縁側に座るお狐様が、湯呑みに口をつけながらつぶやく。

巫女服の袖は今日はたくし上げられ、髪は軽く結い上げられている。


「湿気で尻尾がまとまらない……。」


「俺の髪も、もうどうにもならん。」


青年は、湿気で寝癖が膨らんだ髪を帽子でごまかしつつ、

火鉢の横でぼんやりと座っていた。


「晴れた日が続いてたのに、急に来るんだよな、こういう季節って。」


「うん。でも、嫌いじゃない。

この季節の雨はね、“次の命”を運んでくるの。」


彼女の目が、軒下の紫陽花に向けられる。


花はまだ咲ききっていないけれど、

水をたっぷりと吸い上げ、葉の緑がどこまでも瑞々しく光っていた。


──境内には、誰の足音もなかった。


雨が人を遠ざけ、音を奪い、空気をすべて“静けさ”に変えていた。


「……こうしてると、不思議だな。」


「何が?」


「たったふたりしかいないのに、寂しくない。」


お狐様は少しだけ目を細めて、笑った。


「あなたが来るようになってから、

この神社、静けさが“寂しさ”じゃなくなったのよ。」


「……そうか。」


外では、葉からこぼれた雨粒が石畳に跳ね、

その音だけが時を告げていた。


「この雨が終わったら、きっと紫陽花が咲くね。
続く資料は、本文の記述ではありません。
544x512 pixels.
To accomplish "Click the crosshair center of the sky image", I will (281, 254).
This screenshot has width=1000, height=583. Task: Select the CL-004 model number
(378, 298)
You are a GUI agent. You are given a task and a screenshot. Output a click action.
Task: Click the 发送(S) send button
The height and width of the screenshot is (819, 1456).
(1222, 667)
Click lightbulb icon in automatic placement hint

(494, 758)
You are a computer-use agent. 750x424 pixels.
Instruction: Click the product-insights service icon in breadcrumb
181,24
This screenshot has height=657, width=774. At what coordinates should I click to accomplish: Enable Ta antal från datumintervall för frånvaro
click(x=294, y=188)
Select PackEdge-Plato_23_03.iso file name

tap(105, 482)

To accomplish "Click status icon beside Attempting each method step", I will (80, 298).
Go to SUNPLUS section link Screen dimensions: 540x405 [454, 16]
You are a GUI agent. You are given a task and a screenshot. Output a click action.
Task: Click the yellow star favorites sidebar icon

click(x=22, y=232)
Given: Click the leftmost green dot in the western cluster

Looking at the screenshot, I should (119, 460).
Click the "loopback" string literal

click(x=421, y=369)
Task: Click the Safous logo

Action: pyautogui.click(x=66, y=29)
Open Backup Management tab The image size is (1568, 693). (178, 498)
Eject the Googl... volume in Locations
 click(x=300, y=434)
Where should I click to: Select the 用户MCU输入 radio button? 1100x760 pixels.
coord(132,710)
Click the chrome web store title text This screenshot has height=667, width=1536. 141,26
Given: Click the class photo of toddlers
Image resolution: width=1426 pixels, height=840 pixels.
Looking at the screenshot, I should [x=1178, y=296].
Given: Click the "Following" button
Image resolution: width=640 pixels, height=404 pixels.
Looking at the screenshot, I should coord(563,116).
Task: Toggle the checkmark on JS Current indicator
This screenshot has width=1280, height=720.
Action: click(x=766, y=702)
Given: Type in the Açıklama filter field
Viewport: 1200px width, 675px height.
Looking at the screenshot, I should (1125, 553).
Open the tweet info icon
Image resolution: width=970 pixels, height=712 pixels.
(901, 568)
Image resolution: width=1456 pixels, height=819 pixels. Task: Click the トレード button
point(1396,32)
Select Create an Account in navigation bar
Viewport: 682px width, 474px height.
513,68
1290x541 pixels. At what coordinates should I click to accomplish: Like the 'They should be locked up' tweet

」


「咲いたら、君の尻尾に飾ってやるよ。」


「やめなさい。神様に失礼よ。」


「じゃあ、参道に並べて飾るか。」


「……それは、悪くないかも。」


──雨の日は、いつもより言葉が少ない。

でもそれで十分だった。

雨音が間を埋めて、沈黙が心をやさしく包んでくれる。


そうしてふたりは、

しとしとと降り続く雨の下、同じ音を聴きながら、

ただ穏やかに時を重ねていった。


それが、梅雨の始まりの静かな一日だった。